MV newsletter - January 2006
Click here for free tools and know-how materials from the Mud Valley™ strategy & brand marketing community.
We have probably all stood in shops while an irate customer declares that s/he is paying the salary of that particular shop assistant, so why are they not getting the appropriate service?
A much more pertinent question would be as to who determines the remuneration and benefits package of that particular shop assistant, who promotes them, who deals with them on a daily basis and can make their life very much easier or a living hell?
The answer would, of course, not be that specific customer. It would be their management.
The truth is that the individual people you deal with the most often count the most. It is a basic law of communications. If you focus on your customers, you will tend to neglect the needs of your management. If you focus on your management, you will tend to neglect the needs of your customers.
What happens if your customers want one thing, and your management the other? Whose side are you on? You can attempt to skirt around the issue, but ultimately you will tend to come down more on one side than the other, and the side you will come down on, if you are ambitious, is that of your management.

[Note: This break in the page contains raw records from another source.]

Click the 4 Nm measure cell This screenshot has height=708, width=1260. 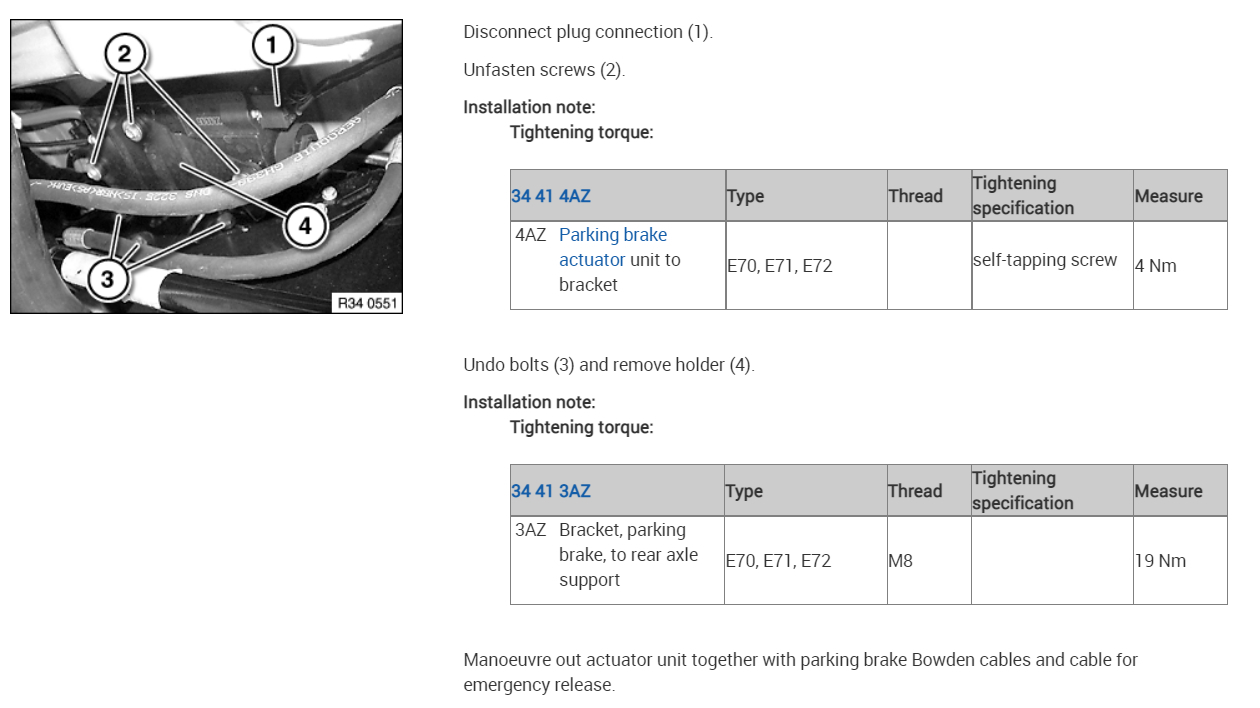[1156, 266]
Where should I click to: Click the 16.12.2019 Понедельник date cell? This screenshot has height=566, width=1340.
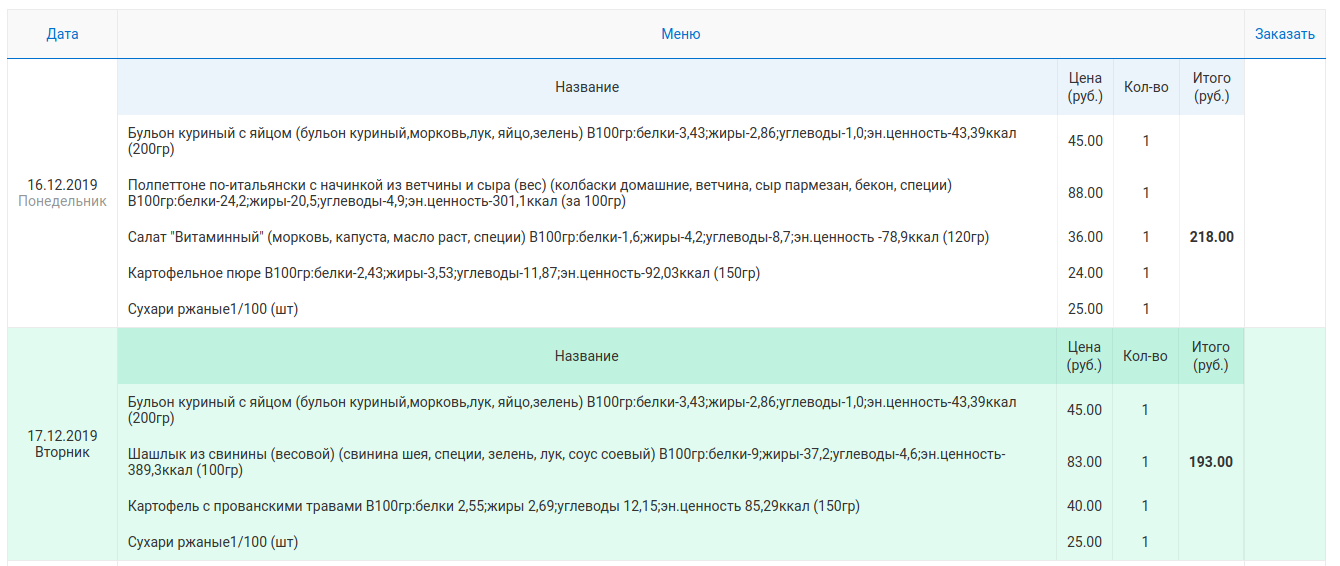[x=62, y=193]
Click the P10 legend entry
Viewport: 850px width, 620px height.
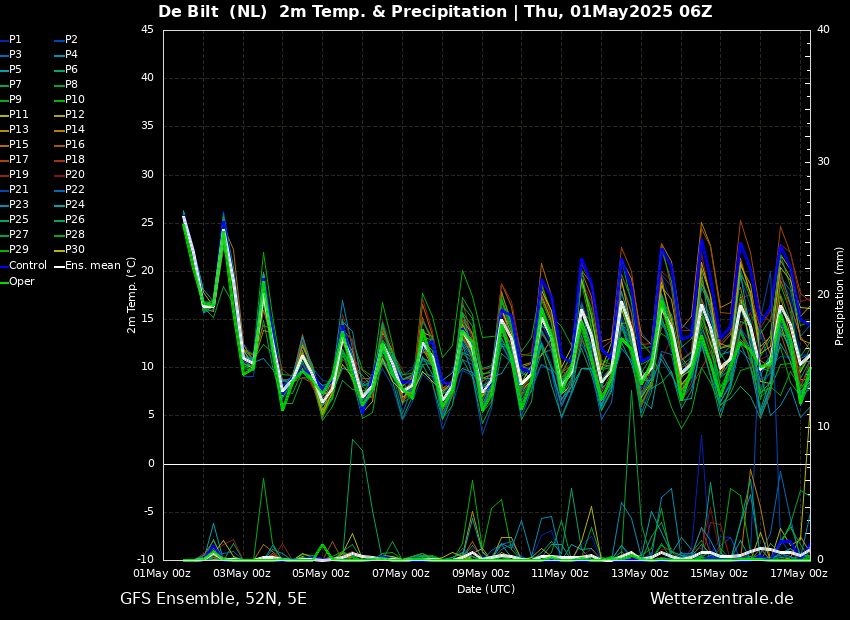75,100
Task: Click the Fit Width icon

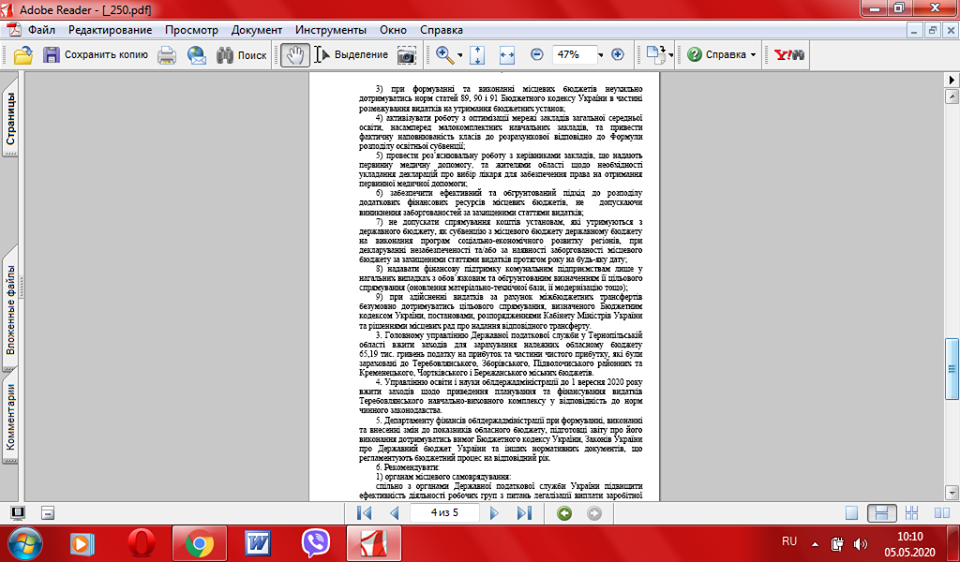Action: [506, 55]
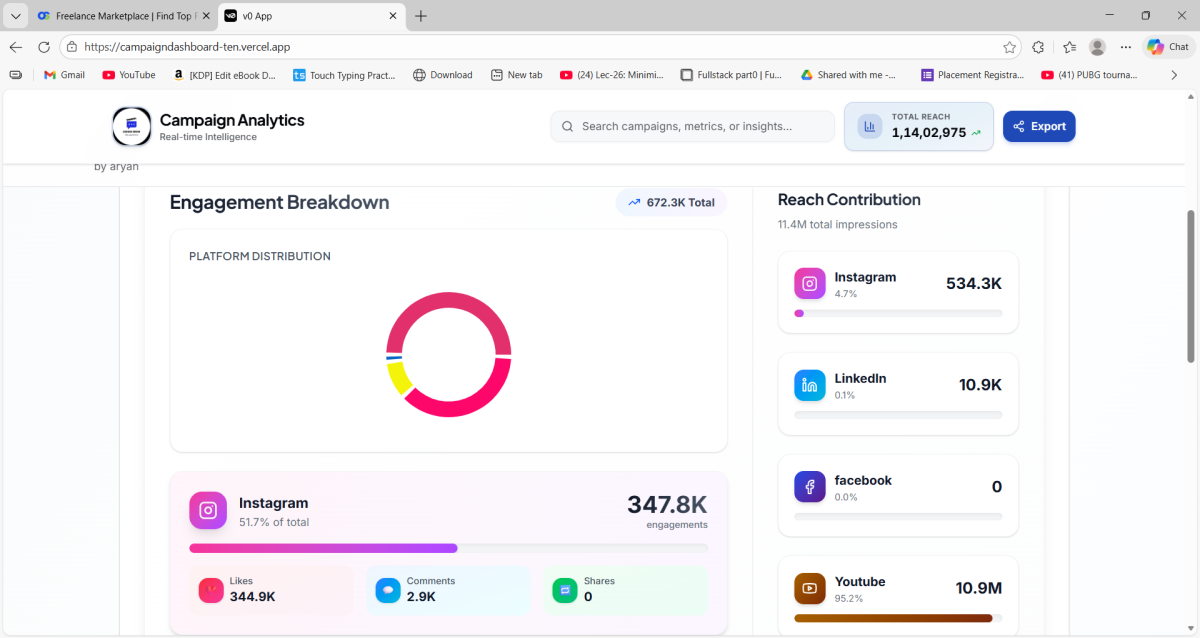Image resolution: width=1200 pixels, height=638 pixels.
Task: Expand the tab search dropdown arrow
Action: point(15,16)
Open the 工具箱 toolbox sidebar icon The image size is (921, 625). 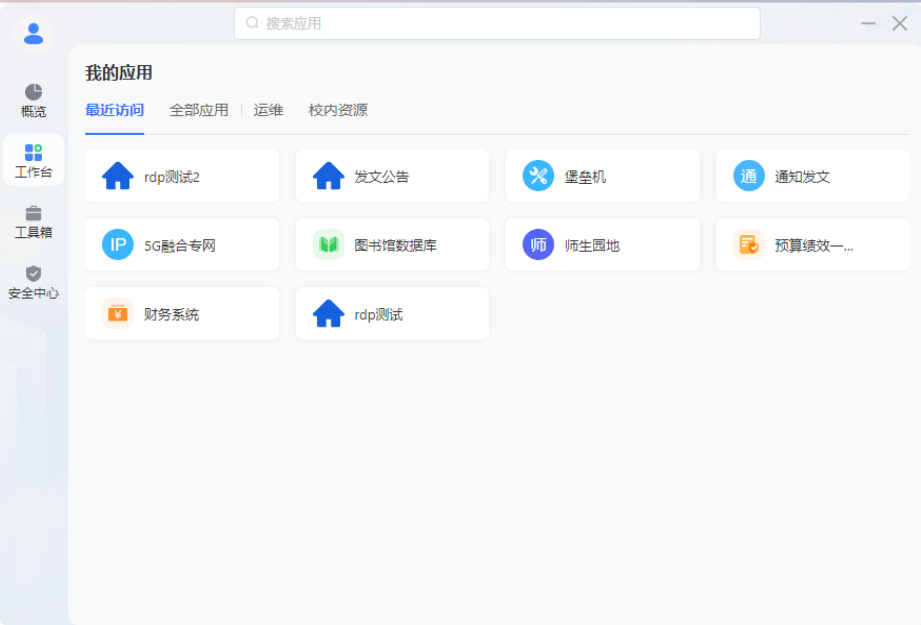33,213
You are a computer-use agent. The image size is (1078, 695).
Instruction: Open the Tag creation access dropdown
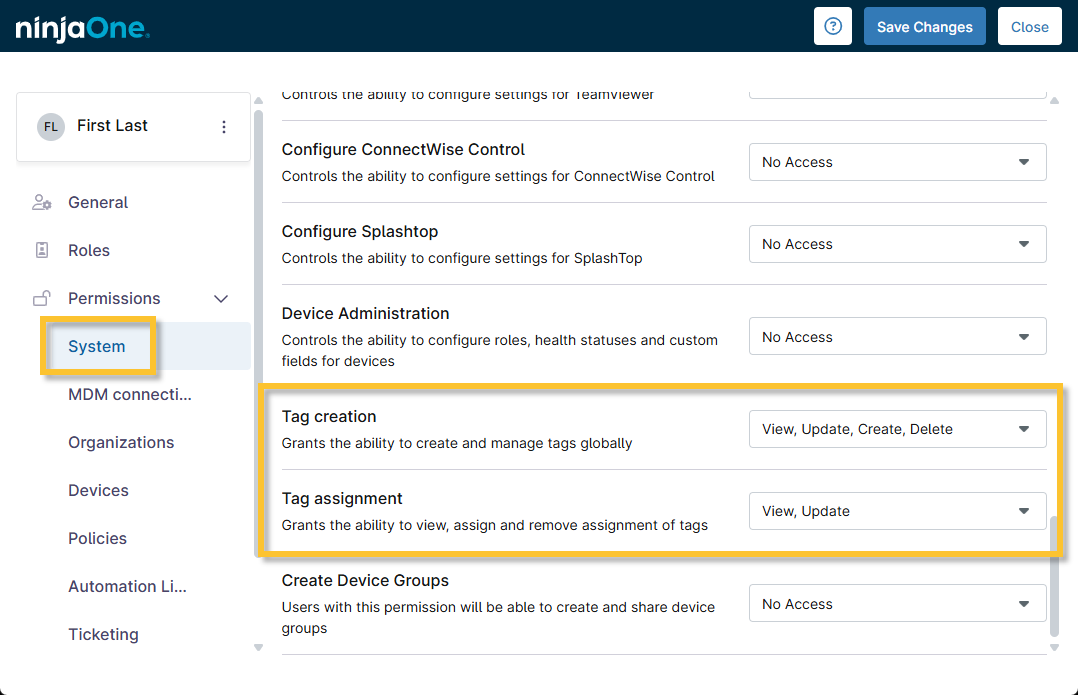click(897, 429)
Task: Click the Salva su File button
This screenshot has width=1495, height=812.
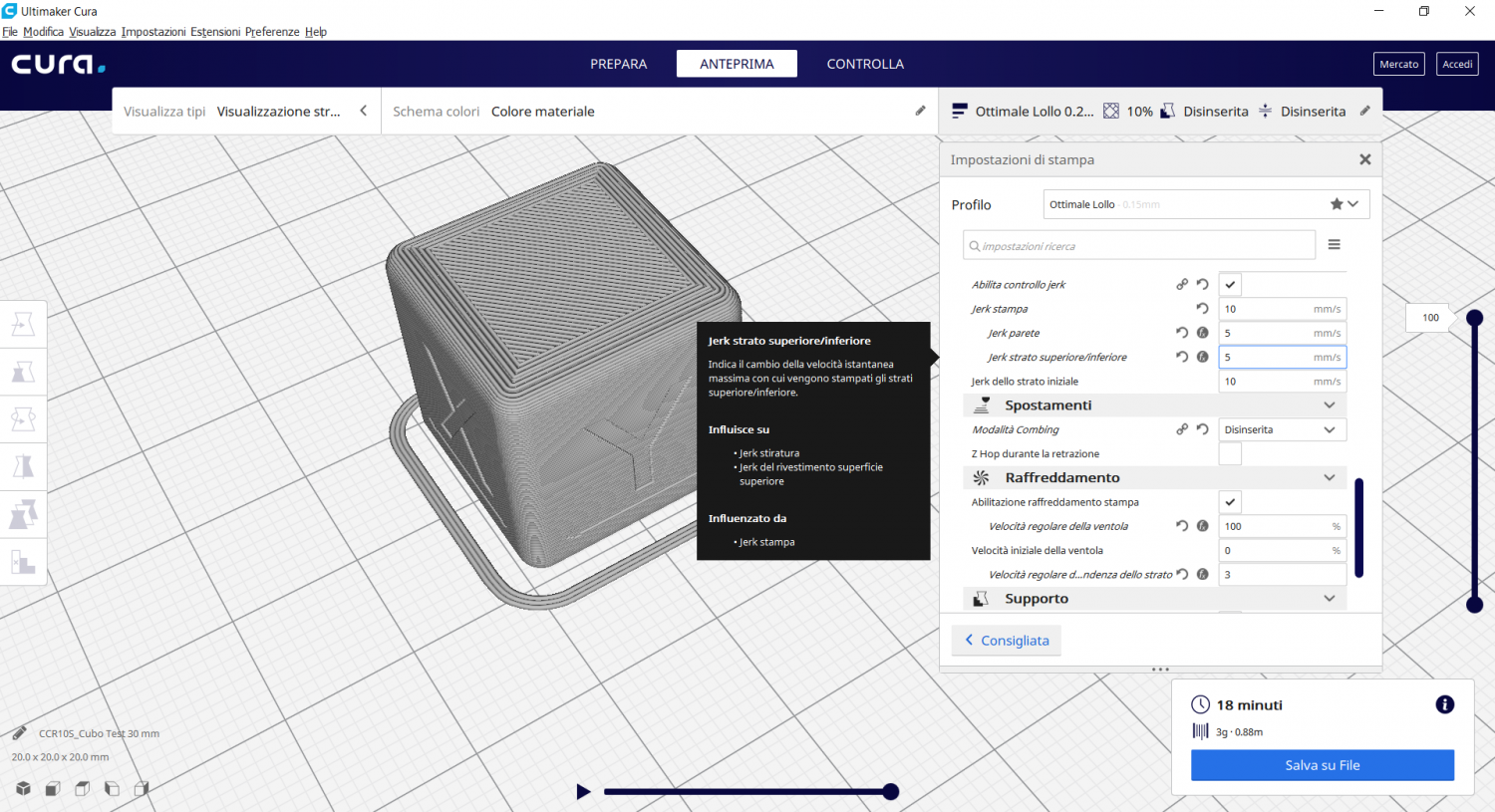Action: coord(1322,765)
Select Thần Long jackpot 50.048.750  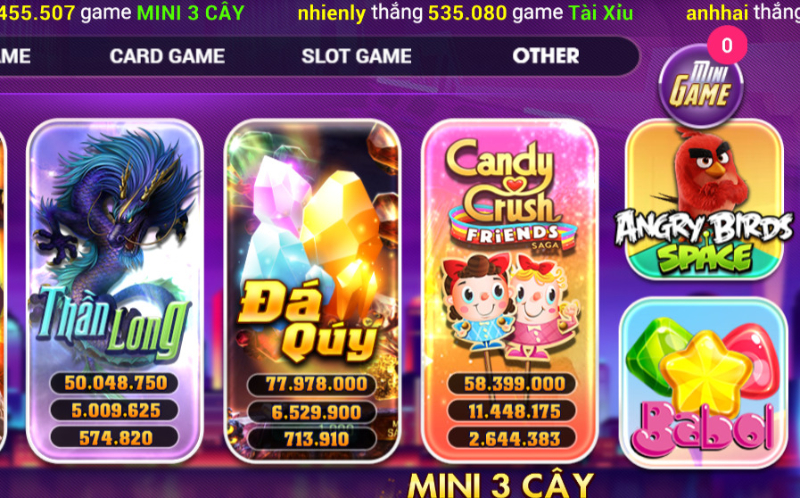click(x=115, y=383)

In a small company, there is probably an urgent need to survive, so this may be less of an issue. In a large company, the chances are that the organisation can coast for many years without paying too much attention to the customer. So the smart people focus on the source of their career progression, their management.
Your big boss flies in from abroad. S/he wants to visit some customers. Which customers do you subject them to, your most awkward, demanding customers, or some tamer ones who can be guaranteed not to rave and swear at, or even hit, your boss? Yes, exactly.
So, unless your (larger) organisation makes a very specific effort to focus on the customer, backed by remuneration packages, career progression and every word and deed, the customer will always be in second place, at best, probably third.
Heavy drinkers
If you happen to be marketing vodka at the moment, this may be your luckiest or unluckiest moment, depending on your source of supply.
Russia is dry!
There are two possible causes. The official reason is that Putin has shut down vodka production in all factories that cannot measure alcohol levels electronically.
However, there is also a report today that they are feeding vodka to elephants of the Moscow State Circus on its tour of Mongolia. You do not get heavier drinkers than that.
Riots are anticipated on the streets of Russia. These may include drunken elephants, all set for a mass demonstration.
eB2Bay?
If you go on down to eBay, and type “marketing plans”, a strange thing happens. You get lots of offers of marketing planning tools and books at dirt cheap prices.
This is obviously time-sensitive information but, at the time of writing, you can buy a .pdf explanation on how to build a marketing plan for $0.01, 301 direct mail tips for $2.99, and our own Brand Marketing Plan Review guides (published to you last month) for $4.99 and $9.99.
If you want to cut out the traditional route, and simply get rich quick, go to the category “Everything else/Information Products/How-to Guides”, and you will find a lot of girly icons advertising hot get-rich-quick tips. It appears that get-rich-quick is to business what sex is to the general public, so there is a certain logic for combining the two, we suppose. The bare bottom tells you how you can make $100,000 in a day if you hand over $27.99 to her. The teasingly covered chest is selling her eBay business tips for $20.00. The naked twins advise you on how to make $20,000 a month with 10 minutes work a week, and $9.95 to them.
Or, if you prefer this sort of insight with clothes on, drop in at Early To Rise.
Enough of that, we want to buy a new building to house all these lovelies and park our cars. No problems, just go to the category “Construction/Modular, Pre-Fab Buildings”, and there you are. Get a whole steel gambrel barn, with living and office quarters, for $10,500. No, we have not a clue what a gambrel barn is either.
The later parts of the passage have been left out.